Texto fornecido =>
Instituto Geográfico e Cadastral; secção CC (Montalvão); escala 1/5 000; Campanha de 1959. No topo do lado direito a Capela - que estava em ruínas nos Anos 50 - e casa adjacente
 

O Santo André, em 1940, tinha mais de duas centenas de habitantes.


No Recenseamento de 1940, no Santo André, habitavam 240 pessoas - 119 homens e 121 mulheres - que pela meia-noite de 12 de dezembro ocupavam os 65 fogos; NOTAS: Fogos = edifícios para habitação; V - Varões/Homens; F - Fêmeas/Mulheres; VF - Totais

O Santo André (durante decénios Monte de Santo André) era o lugar da gente mais pobre dos pobres de Montalvão. Hoje está deserto. Mas há sempre histórias, mesmo em lugares hoje desertos mas que já estiveram a abarrotar de montalvanenses.


No topo do lado direito a Capela já recuperada (desde os Anos 60) com a casa adjacente nas traseiras

A Festa de Santo André começava ao pôr-do-Sol de 29 de novembro com folguedos vários para na manhã seguinte (30 de novembro) haver missa, na Capela, consagrando o Santo protetor à sombra do qual se foi organizando um pequeno povoado.


Uma espécie de Milagre de Santo André

Há muitos, muitos anos nasceu um homem numa modesta casa do Santo André. 



Chamava-se Ti Manel Texêra. Cresceu e casou para outra casa do Santo André. Um pouco melhor para poder dar espaço aos filhos que o casamento adivinhava.



Analfabeto, pobre, pé descalço, sem bens a herdar a não ser o que ganhava à jorna decidiu que havia outra vida para além da pobreza. Deixou o «Santo» e foi viver para a «Vila» numa modesta casinha encravada nas traseiras da Igreja de Misericórdia.

Tarefas a realizar =>
- 1) Indique se cada afirmação concorda com o texto sobre o Santo André, respondendo sim ou não e citando as palavras decisivas do texto.
(a) Em 1940 viviam no Santo André mais mulheres do que homens.
(b) A missa da Festa de Santo André celebrava-se a 29 de novembro.
(c) O Santo André continua hoje habitado.
- 2) Responda às perguntas seguintes com base no texto sobre o Santo André.
(a) Quantos fogos havia no Santo André no Recenseamento de 1940?
(b) Em que década estava a Capela em ruínas?
(c) Para onde foi viver Ti Manel Texêra quando deixou o «Santo»?

Entradas guardadas =>
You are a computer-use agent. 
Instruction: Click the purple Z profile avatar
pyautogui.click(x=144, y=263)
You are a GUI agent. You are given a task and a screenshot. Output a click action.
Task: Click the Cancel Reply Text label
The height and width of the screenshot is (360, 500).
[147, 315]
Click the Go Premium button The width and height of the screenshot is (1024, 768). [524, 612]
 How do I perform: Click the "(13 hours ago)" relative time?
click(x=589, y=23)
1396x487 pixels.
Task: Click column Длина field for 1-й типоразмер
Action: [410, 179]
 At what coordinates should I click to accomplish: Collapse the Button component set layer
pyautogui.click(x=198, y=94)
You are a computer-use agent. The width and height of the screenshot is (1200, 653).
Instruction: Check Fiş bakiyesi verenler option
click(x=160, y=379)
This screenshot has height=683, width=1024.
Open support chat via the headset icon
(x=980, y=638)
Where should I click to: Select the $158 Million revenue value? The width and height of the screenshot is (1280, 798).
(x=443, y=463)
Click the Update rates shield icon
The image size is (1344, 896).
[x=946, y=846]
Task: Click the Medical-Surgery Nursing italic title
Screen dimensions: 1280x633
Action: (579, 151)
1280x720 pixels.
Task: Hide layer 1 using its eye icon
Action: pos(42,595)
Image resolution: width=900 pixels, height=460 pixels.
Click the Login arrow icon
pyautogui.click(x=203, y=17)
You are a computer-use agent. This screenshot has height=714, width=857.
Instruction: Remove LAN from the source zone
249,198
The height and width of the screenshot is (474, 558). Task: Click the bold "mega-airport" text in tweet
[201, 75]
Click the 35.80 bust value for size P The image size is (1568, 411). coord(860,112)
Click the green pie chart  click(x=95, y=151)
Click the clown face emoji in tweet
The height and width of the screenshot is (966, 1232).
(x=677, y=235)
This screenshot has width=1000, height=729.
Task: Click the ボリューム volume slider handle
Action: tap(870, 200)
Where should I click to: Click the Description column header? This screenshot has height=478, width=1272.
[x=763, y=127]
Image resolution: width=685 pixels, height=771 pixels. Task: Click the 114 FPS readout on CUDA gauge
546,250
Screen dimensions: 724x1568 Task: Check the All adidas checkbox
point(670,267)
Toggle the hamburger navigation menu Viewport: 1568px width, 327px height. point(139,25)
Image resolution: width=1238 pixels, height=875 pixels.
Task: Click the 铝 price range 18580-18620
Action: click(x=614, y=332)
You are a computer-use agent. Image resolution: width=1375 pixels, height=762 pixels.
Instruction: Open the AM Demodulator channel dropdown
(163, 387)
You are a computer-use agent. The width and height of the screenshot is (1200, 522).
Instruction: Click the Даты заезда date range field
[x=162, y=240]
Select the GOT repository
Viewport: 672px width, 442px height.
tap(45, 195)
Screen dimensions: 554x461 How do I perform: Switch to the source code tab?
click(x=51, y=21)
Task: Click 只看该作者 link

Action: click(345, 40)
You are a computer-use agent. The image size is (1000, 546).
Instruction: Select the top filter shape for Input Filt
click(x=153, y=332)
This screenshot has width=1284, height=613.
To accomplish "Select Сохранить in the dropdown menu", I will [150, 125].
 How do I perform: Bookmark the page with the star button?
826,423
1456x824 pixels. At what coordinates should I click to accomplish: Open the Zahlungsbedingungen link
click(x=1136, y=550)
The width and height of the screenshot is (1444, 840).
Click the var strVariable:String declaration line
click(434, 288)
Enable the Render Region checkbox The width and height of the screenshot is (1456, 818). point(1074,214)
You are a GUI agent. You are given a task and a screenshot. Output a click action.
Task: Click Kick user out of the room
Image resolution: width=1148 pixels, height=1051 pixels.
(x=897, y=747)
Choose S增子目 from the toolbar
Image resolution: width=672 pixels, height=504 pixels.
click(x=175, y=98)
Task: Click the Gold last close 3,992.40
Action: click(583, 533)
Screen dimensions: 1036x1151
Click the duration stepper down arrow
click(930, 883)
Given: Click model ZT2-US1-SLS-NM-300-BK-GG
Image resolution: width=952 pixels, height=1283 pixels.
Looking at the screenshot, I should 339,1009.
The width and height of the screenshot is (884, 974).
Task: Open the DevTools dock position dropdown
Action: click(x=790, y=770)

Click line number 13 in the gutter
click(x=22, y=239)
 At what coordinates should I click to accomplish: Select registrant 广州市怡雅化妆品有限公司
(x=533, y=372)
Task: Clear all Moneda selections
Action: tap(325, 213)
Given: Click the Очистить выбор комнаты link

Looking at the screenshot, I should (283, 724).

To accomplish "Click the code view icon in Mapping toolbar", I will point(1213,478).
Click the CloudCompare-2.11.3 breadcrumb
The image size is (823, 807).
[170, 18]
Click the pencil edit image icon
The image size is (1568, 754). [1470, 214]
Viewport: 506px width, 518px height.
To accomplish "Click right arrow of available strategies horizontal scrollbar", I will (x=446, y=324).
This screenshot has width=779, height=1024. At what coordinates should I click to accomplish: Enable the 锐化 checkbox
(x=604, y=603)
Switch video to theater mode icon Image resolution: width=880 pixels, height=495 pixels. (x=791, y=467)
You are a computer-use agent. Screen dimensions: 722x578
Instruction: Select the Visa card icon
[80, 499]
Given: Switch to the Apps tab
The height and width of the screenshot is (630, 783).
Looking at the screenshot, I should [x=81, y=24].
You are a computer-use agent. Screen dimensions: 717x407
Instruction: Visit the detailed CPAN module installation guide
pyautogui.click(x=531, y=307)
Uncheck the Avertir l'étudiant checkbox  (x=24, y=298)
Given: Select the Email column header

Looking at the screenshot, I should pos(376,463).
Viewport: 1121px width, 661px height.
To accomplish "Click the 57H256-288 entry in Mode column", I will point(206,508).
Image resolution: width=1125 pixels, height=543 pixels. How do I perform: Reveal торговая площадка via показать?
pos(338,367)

Soluções do exercício =>
- 1)
(a) Sim: "119 homens e 121 mulheres".
(b) Não: "para na manhã seguinte (30 de novembro) haver missa".
(c) Não: "Hoje está deserto."

- 2)
(a) 65 fogos.
(b) Nos Anos 50.
(c) Para a «Vila», numa modesta casinha encravada nas traseiras da Igreja de Misericórdia.